The Volkswagen Jetta SportWagen is something of a rarity in U.S. automotive market - a compact station wagon available with a torquey and fuel-efficient diesel motor. Despite what its name suggests, the Jetta SportWagen has less in common with the Jetta sedan than you might think - while it retains the sophisticated suspension and upscale interior that have characterized past Jetta models, the latest sedan is priced as more of a mainstream model and thus does without many of the SportWagen's premium components.
In terms of styling and mechanicals, the SportWagen is far closer to the Golf than the Jetta - in fact, in most markets outside of the United States and Canada, the Jetta SportWagen is called the Golf Estate or Golf Variant. One key different between the two is that the SportWagen is noticeably roomier than the five-door Golf, rivaling much larger station wagons for its cargo and passenger space.
The Jetta Sportwagen seats five passengers and offers a spacious 32.8 cubic feet of cargo room. The second row of seats folds to create even more room, giving the car a total of nearly 92 cubic feet of storage.
The interior is characterized by elegant, Germanic design with a high amount of soft-touch materials for the class.
The entry-level engine is a 2.5-liter five-cylinder mill that puts out 170 horsepower and 177 lb-ft of torque. This engine can be paired with a five-speed manual to return 23/33 mpg or a six-speed automatic transmission to net 24/31 mpg.
Many Jetta SportWagen buyers opt for the available 2.0-liter TDI turbodiesel four-cylinder, which returns 30/42 mpg with a six-speed manual and 29/39 with a DSG dual-clutch automatic.
Standard and Optional Features
The gas-powered SportWagen is available in S, SE and SE with Sunroof trim levels, while the diesel version can be had in TDI, TDI with Sunroof and TDI with Sunroof and Navigation forms.
The S comes standard with A/C, power locks and windows, an eight-speaker AM/FM/CD sound system with an AUX input, cruise control, heated seats, Bluetooth smartphone connectivity, power adjustable and heated exterior mirrors and 16-inch steel wheels with hubcaps. A leather-wrapped multi-function steering wheel, LED license plate lights and a multi-function display are also included.

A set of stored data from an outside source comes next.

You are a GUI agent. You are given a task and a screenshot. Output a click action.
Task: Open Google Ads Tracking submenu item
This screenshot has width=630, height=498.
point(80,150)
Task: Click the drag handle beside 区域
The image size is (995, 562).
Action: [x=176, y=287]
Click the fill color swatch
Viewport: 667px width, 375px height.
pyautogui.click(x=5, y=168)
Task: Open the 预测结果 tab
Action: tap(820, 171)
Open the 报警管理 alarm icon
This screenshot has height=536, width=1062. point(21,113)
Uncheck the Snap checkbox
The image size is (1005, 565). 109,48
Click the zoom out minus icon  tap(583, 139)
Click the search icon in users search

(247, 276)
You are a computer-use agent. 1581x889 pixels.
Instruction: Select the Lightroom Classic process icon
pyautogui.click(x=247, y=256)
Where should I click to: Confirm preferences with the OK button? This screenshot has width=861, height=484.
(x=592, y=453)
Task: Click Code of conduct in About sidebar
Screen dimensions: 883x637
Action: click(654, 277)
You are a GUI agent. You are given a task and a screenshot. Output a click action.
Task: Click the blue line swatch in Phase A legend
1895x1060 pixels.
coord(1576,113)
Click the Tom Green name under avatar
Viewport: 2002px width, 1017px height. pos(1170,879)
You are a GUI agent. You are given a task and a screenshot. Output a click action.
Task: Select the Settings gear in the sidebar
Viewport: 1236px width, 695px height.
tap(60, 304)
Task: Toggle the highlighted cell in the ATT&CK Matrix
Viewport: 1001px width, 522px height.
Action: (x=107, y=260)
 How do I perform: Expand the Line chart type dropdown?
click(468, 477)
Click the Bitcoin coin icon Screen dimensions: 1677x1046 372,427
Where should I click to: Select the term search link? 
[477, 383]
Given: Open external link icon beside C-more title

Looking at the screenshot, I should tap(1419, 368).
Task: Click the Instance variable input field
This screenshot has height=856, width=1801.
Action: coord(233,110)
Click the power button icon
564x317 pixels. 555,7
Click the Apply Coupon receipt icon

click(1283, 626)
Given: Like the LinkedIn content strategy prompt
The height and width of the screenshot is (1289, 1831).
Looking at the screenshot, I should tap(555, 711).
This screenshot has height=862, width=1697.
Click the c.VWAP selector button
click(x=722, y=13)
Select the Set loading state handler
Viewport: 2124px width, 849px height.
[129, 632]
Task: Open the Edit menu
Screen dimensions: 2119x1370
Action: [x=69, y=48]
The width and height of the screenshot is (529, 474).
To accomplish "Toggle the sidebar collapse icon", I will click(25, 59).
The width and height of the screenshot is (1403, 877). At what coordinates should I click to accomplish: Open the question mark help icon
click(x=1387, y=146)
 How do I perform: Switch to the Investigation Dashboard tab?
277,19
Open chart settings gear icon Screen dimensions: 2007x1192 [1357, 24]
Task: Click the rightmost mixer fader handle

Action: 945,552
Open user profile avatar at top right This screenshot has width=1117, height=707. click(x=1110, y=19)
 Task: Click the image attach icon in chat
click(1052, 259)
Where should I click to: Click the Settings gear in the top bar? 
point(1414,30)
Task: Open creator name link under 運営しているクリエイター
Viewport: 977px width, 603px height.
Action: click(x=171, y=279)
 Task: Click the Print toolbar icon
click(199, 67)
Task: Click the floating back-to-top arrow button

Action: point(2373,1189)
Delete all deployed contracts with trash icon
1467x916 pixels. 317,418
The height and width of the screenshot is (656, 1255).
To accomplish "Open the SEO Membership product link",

The SE adds the automatic transmission as standard in addition to leatherette upholstery, a 10-speaker Touchscreen Premium VIII sound system with a six-disc CD changer, 16-inch alloy wheels, Sirius satellite radio and a media device interface with an iPod cable. Predictably, the SE with Sunroof brings a panoramic sunroof along with 17-inch wheels.
Save for a standard rear-view camera, the TDI and TDI with Sunroof's features mirror those of the SE and SE with Sunroof, respectively, while the TDI with Sunroof and Navigation brings (again, predictably) a nav system in addition to keyless entry.
All SportWagens come standard with dual front, side and side curtain airbags in addition to traction and stability control systems.
It's no secret that wagons aren't hot sellers in the U.S., so competition isn't quite as fierce as it is in Europe. Still, the Jetta SportWagen is up against a few offerings, including the more expensive Acura TSX Sport Wagon and Subaru Outback. Some shoppers will likely consider car-based crossovers as well.